**Exercise directions**
From the line that contains "This screenshot has height=776, width=1125." to the end of the entries, write out every line exactly, including both ends, and nothing more.

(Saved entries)
BEGIN
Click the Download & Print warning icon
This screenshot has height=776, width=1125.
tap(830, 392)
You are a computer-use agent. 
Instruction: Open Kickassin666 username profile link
END
**Exercise solution**
This screenshot has height=776, width=1125.
tap(830, 392)
You are a computer-use agent. 
Instruction: Open Kickassin666 username profile link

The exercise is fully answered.